**DATASET:**
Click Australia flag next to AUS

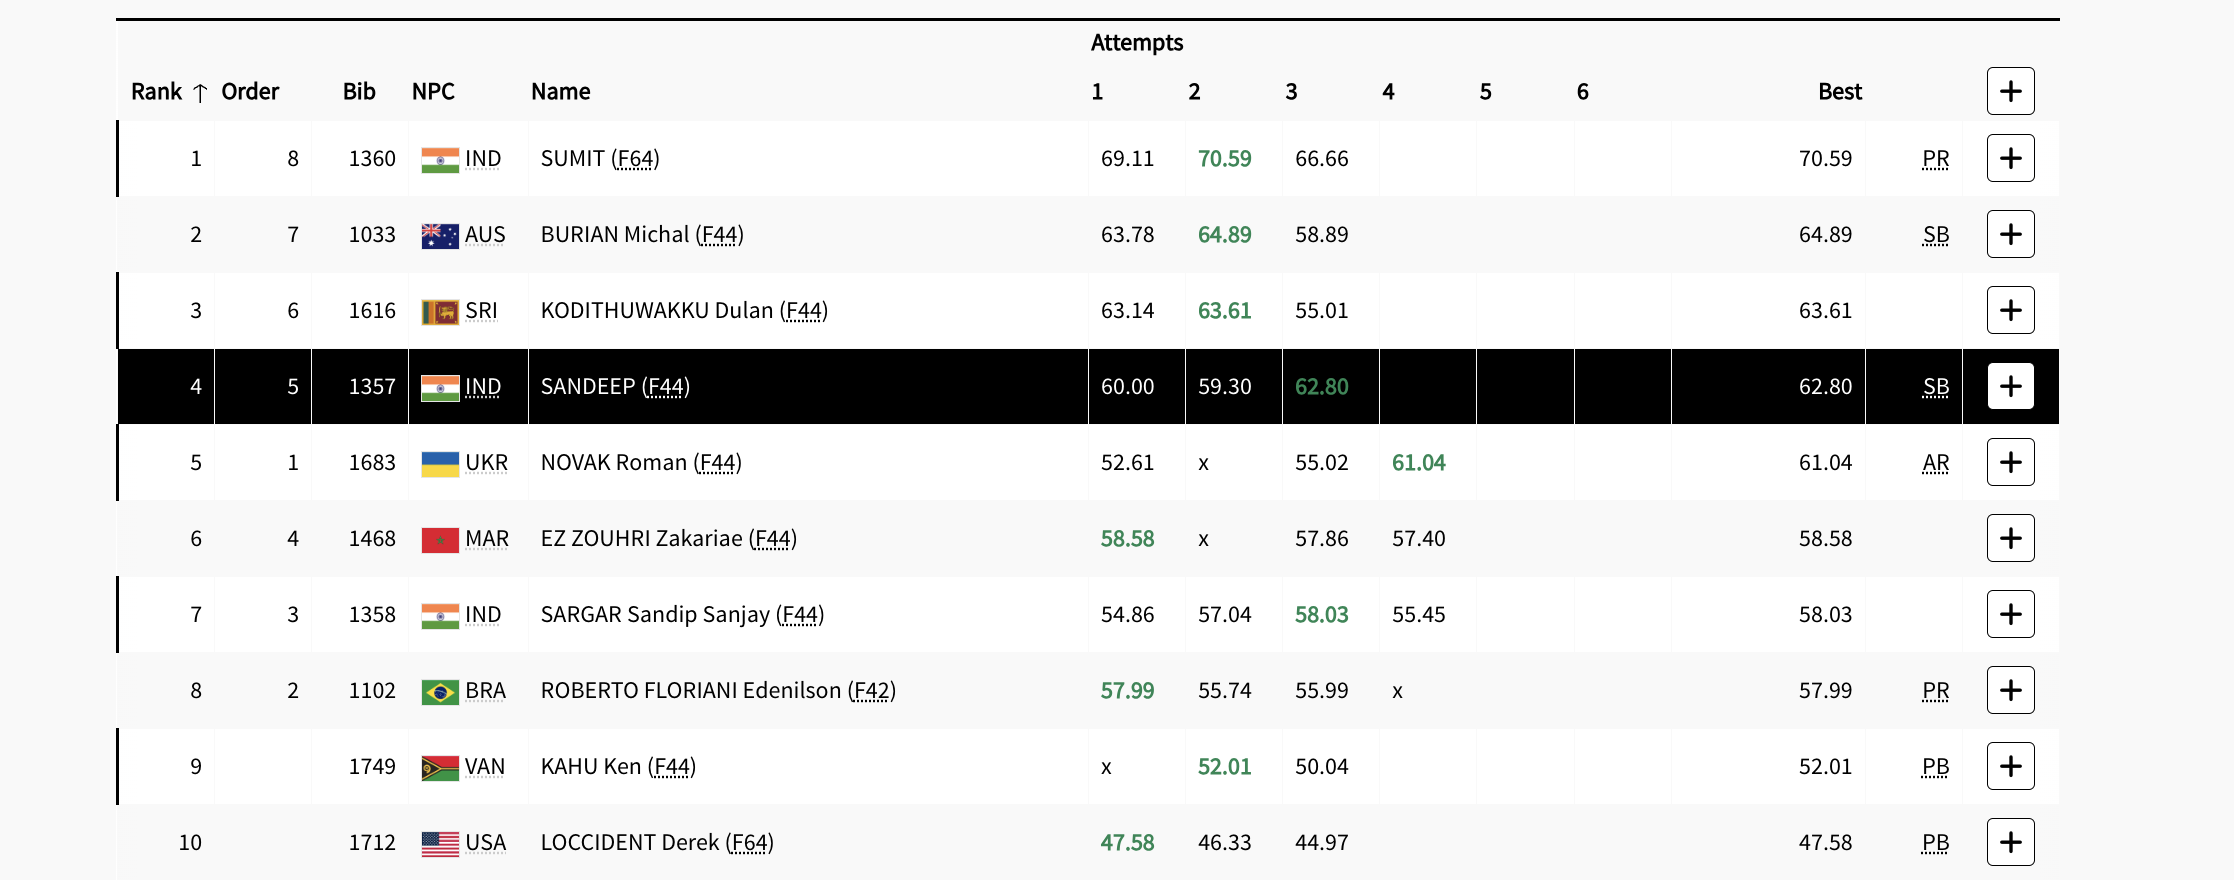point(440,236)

---

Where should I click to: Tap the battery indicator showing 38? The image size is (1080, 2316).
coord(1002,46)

--

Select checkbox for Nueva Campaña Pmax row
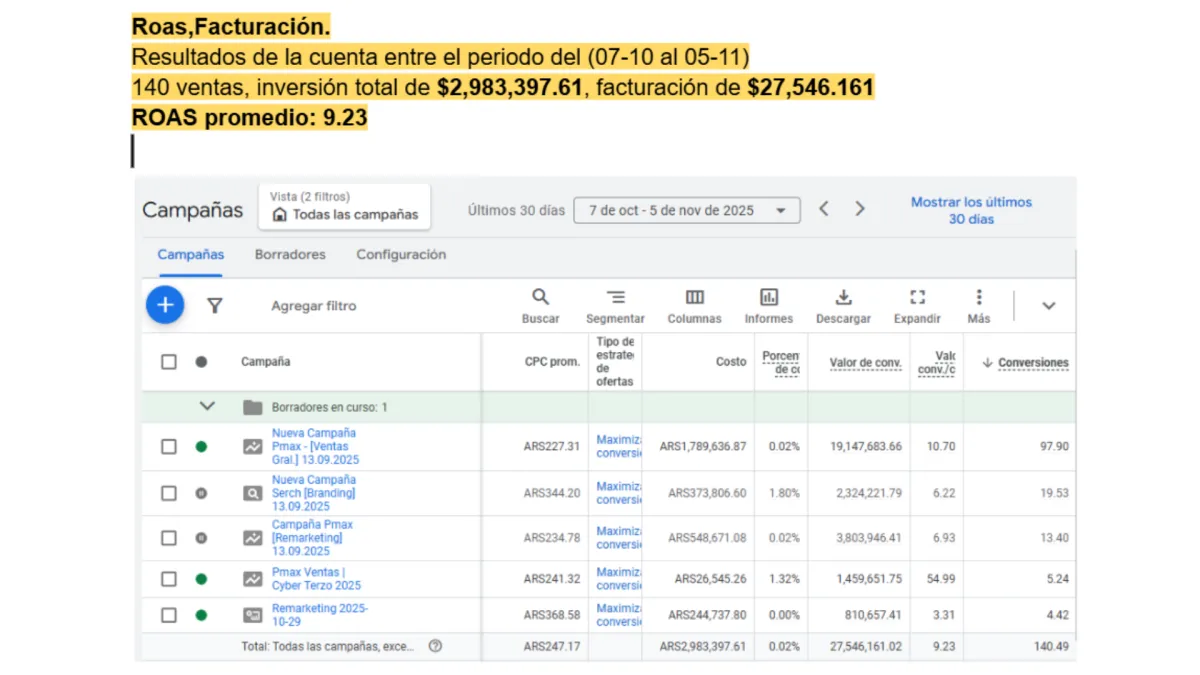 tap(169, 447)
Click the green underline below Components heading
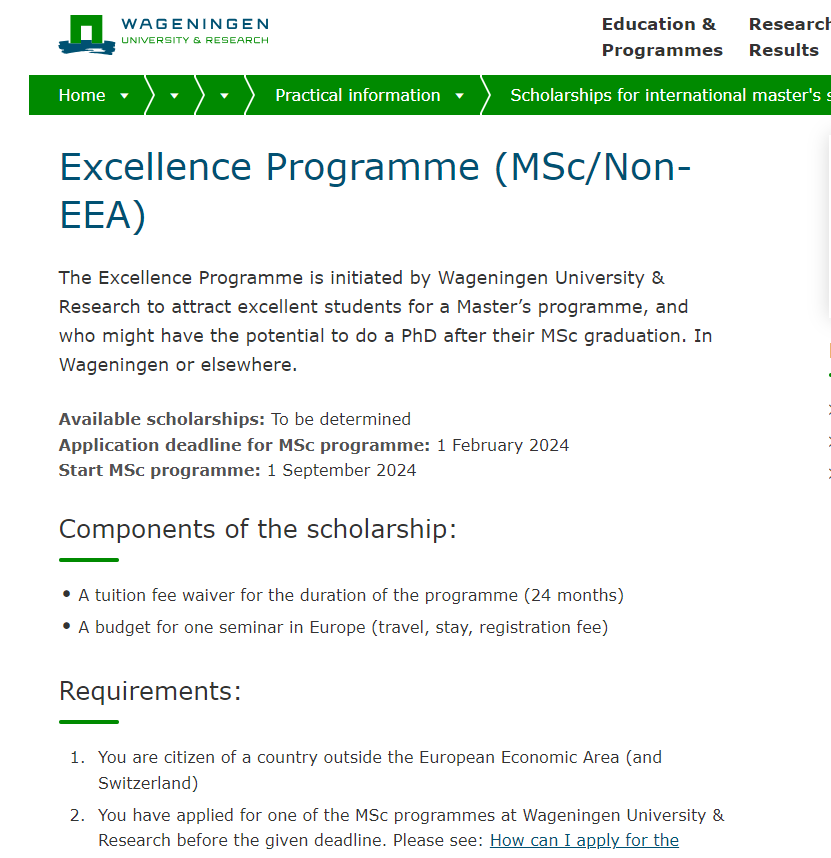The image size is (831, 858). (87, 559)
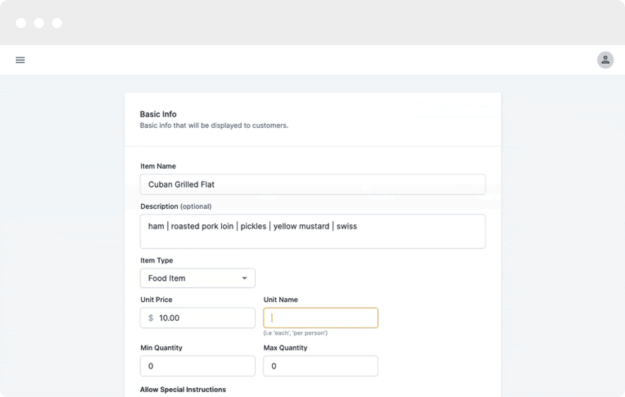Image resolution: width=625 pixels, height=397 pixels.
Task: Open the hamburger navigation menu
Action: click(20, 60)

**WHAT IS NEEDED:**
Write out the lines of the entries as a numbered list, starting with the line that contains "Click the green" and going on through the line that contains "Action: click(20, 60)", with both of those lines included and any blank lines skipped. Leave the pictures out of your list.

**THE SOLUTION:**
1. Click the green underline below Components heading
2. The image size is (831, 858). (87, 559)
3. Image resolution: width=625 pixels, height=397 pixels.
4. Task: Open the hamburger navigation menu
5. Action: click(20, 60)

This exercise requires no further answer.